Nas aulas de química do ensino médio, tudo são bolinhas. As proteínas são como colares de contas microscópicos, em que cada miçanga é um aminoácido. Os carboidratos têm um carbono ali, cinza, um oxigênio aqui, vermelho. Até a água vira LEGO: uma molécula pequena e gordinha, feita por três círculos encaixáveis.
Acontece que essas são só representações. Da mesma maneira que os mapas de metrô reduzem cidades caóticas a linhas retas e cores primárias, os livros didáticos transformam biomoléculas — os compostos químicos da matéria viva — em formas geométricas mais fáceis de entender.
Isso deixa uma pergunta no ar: o que nós veríamos se existisse um microscópio capaz de ‘tirar fotos’ de uma molécula de proteína ou carboidrato? Afinal, se um túnel de metrô real não é uma linha colorida, mas sim uma caverna de concreto longa e úmida, não há motivos para acreditar que as biomoléculas dos livros sejam iguais às reais.
Bem, em 1990 essa ainda era uma pergunta mais ou menos sem resposta. Já se conhecia bem o corpo humano e sua bioquímica, mas era muito difícil observá-lo em escalas tão pequenas. Foi aí que o suíço Jacques Dubochet, o alemão Joachim Frank e o britânico Richard Henderson criaram um método chamado crio-microscopia eletrônica – que lhes rendeu o Nobel de Química de 2017.
O nome é feio que dói, mas a técnica é valiosa: graças a ela, médicos puderam dar closes em coisas como o vírus da zika – para então analisar sua estrutura e criar novos remédios para combatê-lo (na imagem abaixo, c). Também foi possível observar de perto as proteínas que governam os ritmos circadianos, e entender nosso relógio biológico (a). Outra opção é dar uma olhada nos sensores de pressão minúsculos que existem no interior dos nossos ouvidos (b). Essas são só algumas das portas que a técnica abriu. Segundo o anúncio oficial do prêmio, mais de mil estruturas orgânicas antes invisíveis ganharam ‘retratos falados’ em HD após a invenção da crio-microscopia eletrônica.
“Ótimo, então quer dizer que os caras inventaram o zoom mais animal da história?
Então… sim e não. Nós só enxergamos objetos porque a luz – seja do Sol ou de uma fonte artificial – bate neles, é refletida e alcança os nossos olhos. Câmeras profissionais e microscópios tradicionais usam lentes para manipular essa luz refletida e fazer as coisas parecem mais próximas ou maiores do que elas realmente estão. A luz visível é feita de ondas, e ondas têm comprimento. Se o objeto observado for menor do que o comprimento de onda da luz – caso de uma proteína – ela vai passar reto por ele, sem ser refletida. Nós ficamos, ao pé da letra, no escuro.
A primeira tentativa de evitar esse problema data da década de 1930, quando o pesquisador alemão Ernst Ruska – que também ganharia um Nobel, em 1986 – descobriu que lançar feixes de elétrons contra coisas minúsculas era um ótimo jeito de observá-las com precisão. A técnica passou a ser conhecida como ‘TEM’.
A TEM tradicional tem vários problemas: um é que ela ‘frita’ as biomoléculas. E uma observação que destrói o item observado não adianta muita coisa. Outra é que ela só funciona no vácuo – onde as proteínas ressecam e perdem suas características originais.

◆ ◆ ◆

* Tarefa 1 *
Responda a cada pergunta com base no trecho selecionado:
(a) Em que ano os criadores da crio-microscopia eletrônica receberam o Nobel de Química?
(b) Segundo o anúncio oficial do prêmio, quantas estruturas orgânicas antes invisíveis ganharam "retratos falados" em HD?
(c) Em que década Ernst Ruska descobriu que lançar feixes de elétrons contra coisas minúsculas permitia observá-las com precisão?
* Tarefa 2 *
Cada afirmação a seguir está de acordo com o trecho selecionado? Responda sim ou não e cite as palavras do trecho que decidem.
(a) Ernst Ruska também ganhou um Nobel, em 1986.
(b) A TEM tradicional funciona fora do vácuo.
(c) Richard Henderson é suíço.
* Tarefa 3 *
Transcreva sem nenhuma alteração a parte do trecho selecionado que começa com as palavras "Nas aulas de" e termina com "fáceis de entender.".

* Listagem de dados *

◆ ◆ ◆

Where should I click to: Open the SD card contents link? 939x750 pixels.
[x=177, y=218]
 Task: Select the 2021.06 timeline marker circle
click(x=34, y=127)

◆ ◆ ◆

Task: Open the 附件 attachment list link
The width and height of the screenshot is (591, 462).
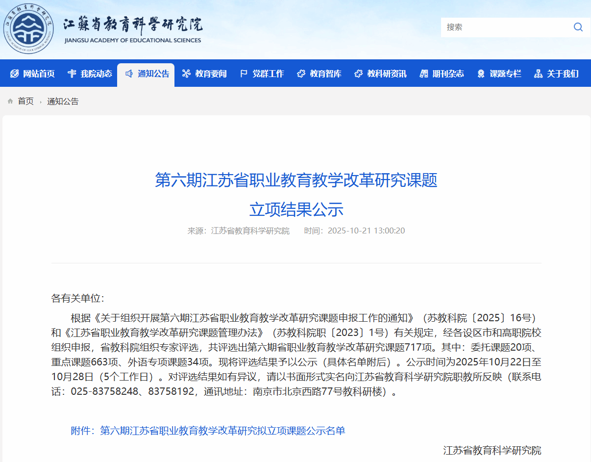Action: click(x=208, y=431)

◆ ◆ ◆

* Resposta 1 *
(a) Em 2017.
(b) Mais de mil.
(c) Na década de 1930.

* Resposta 2 *
(a) Sim: "que também ganharia um Nobel, em 1986".
(b) Não: "ela só funciona no vácuo".
(c) Não: "o britânico Richard Henderson".

* Resposta 3 *
Nas aulas de química do ensino médio, tudo são bolinhas. As proteínas são como colares de contas microscópicos, em que cada miçanga é um aminoácido. Os carboidratos têm um carbono ali, cinza, um oxigênio aqui, vermelho. Até a água vira LEGO: uma molécula pequena e gordinha, feita por três círculos encaixáveis.
Acontece que essas são só representações. Da mesma maneira que os mapas de metrô reduzem cidades caóticas a linhas retas e cores primárias, os livros didáticos transformam biomoléculas — os compostos químicos da matéria viva — em formas geométricas mais fáceis de entender.